Today has not been my favorite of days. And when I say "today", I mean in the old school, Pentecostal, Sunday-starts-at-sundown-on-Saturday-or-you-go-cut-me-a-switch-boy! kind of way. Last night, as I chatted amiably on Mr. Bell's machine to my dear friend Bronwyn Green, I, laughing, lifted a cup of water to take a drink. Forgetting that I suffer from a totally-not-made-up ailment called "Alien Hand Syndrome", I threw the contents of that cup not in my mouth, but directly onto my laptop keyboard. No amount of upside-downness or hair-dryertude could save my Macbook Pro from becoming a fourteen-hundred dollar paperweight. I briefly considered this a sign from God to end my writing career, until my husband pointed out that it was only a sign that I'm supremely clumsy.
This morning, I woke with the hopes that the keyboard would have miraculously dried, and the files I had failed to back up because I'm full-time awesome would again be accessible. Not so; I did, however, find the Alphasmart 3000 a useful tool after all, as it emulated my keyboard and allowed me to log in to retrieve my files. Glad that fire was put out! Rest of the day should be super!
Unfortunately, while I dealt with the very real possibility of writing ebooks in longhand (and laughing all the while I contemplated that, I assure you), some dickless piece of shit (I can say that on here, right?) hacked my World of Warcraft account, sold my gold and got my account banned. With no computer to rectify the situation, I was helpless to watch warning after warning flood my phone's email application- I couldn't answer them, as my outgoing mail server suddenly no longer recognized my phone's protocols. This led me to believe that there is some sort of force and order in the universe, and it hates me and wants me to die from confusion and horror. A dear, but conservative, family member of mine is fighting with some of my readers on my facebook page, and the conversation has reached over a hundred heated comments, all about abortion. Or something. I stopped reading. My husband is spending his day off sick. The house, which was clean yesterday, is in utter ruin because, as I said, my husband has the day off. Everything is perfectly, utterly horrid.

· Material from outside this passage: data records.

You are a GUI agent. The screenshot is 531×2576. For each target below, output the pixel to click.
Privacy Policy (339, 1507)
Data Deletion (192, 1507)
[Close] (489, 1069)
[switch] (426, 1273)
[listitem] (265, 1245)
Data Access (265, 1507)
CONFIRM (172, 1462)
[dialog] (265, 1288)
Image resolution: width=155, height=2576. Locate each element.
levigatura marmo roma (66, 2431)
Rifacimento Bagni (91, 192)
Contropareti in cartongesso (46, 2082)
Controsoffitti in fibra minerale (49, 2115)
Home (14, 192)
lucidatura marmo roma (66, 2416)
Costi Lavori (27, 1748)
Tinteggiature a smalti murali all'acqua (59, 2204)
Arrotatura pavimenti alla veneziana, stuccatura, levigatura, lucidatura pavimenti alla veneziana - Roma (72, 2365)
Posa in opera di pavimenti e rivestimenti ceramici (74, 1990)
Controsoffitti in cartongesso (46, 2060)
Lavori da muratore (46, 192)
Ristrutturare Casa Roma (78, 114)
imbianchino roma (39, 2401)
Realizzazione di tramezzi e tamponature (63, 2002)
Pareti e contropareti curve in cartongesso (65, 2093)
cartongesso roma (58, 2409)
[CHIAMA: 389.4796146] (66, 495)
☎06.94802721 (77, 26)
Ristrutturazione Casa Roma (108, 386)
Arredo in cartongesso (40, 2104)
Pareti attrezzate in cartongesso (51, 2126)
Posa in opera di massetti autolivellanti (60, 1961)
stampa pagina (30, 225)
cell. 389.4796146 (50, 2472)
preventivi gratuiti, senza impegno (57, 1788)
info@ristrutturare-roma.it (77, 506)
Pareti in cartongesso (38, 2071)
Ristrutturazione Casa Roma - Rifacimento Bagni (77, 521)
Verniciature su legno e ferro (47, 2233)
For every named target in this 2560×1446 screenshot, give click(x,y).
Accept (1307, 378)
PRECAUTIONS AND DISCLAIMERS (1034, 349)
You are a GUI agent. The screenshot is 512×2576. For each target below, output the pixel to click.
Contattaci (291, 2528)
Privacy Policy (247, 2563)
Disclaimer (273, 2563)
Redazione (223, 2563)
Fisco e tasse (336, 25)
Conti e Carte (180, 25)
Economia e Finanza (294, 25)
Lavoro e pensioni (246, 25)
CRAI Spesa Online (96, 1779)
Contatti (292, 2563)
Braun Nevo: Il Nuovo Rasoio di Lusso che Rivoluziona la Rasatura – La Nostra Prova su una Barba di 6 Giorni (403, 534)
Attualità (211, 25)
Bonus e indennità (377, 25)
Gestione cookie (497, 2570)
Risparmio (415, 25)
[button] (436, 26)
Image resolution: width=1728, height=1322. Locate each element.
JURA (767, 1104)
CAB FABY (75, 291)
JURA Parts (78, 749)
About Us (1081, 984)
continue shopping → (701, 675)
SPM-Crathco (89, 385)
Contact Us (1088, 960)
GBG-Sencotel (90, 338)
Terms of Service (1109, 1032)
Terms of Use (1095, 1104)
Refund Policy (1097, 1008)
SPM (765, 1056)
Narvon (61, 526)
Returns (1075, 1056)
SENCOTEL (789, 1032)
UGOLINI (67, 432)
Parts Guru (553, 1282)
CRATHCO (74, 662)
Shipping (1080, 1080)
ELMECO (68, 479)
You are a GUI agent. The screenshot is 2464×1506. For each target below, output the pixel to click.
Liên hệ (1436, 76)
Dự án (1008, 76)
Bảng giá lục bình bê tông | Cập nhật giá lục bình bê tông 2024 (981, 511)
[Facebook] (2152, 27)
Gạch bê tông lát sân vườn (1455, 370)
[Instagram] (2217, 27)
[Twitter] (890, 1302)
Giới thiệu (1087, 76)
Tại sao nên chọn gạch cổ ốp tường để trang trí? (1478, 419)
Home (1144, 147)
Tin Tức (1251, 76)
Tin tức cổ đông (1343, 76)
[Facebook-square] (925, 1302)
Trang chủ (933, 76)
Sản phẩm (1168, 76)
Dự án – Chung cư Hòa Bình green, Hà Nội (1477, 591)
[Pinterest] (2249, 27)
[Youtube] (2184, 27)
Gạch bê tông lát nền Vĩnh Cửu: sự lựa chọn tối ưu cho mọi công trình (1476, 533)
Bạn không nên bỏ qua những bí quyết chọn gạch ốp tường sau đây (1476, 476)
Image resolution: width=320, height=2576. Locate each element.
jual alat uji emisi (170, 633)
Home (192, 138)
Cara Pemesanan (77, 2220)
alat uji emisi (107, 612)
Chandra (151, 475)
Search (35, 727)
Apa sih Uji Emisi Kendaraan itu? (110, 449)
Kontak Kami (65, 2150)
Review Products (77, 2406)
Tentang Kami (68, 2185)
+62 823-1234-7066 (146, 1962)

Now, I could look at all of this and say poor me. But I did not. I took the day off. I took the day off, played MarioKart, watched Malcolm in The Middle, and lived my life as though I had never heard of computers. And when I remembered that I had to do this blog, I briefly considered doing it in longhand, just for gits and shiggles. I will survive. Because tomorrow cannot possibly be as comically strange as this one has been.
My mood has been greatly helped by two fantastic reviews from the Guilty Indulgence Book Club. And the fact that I managed to somehow c/p that link without too much trouble, even though I'm using a Windows machine for the first time since 2005 and it is throwing me for a mighty loop, I can tell you that for free.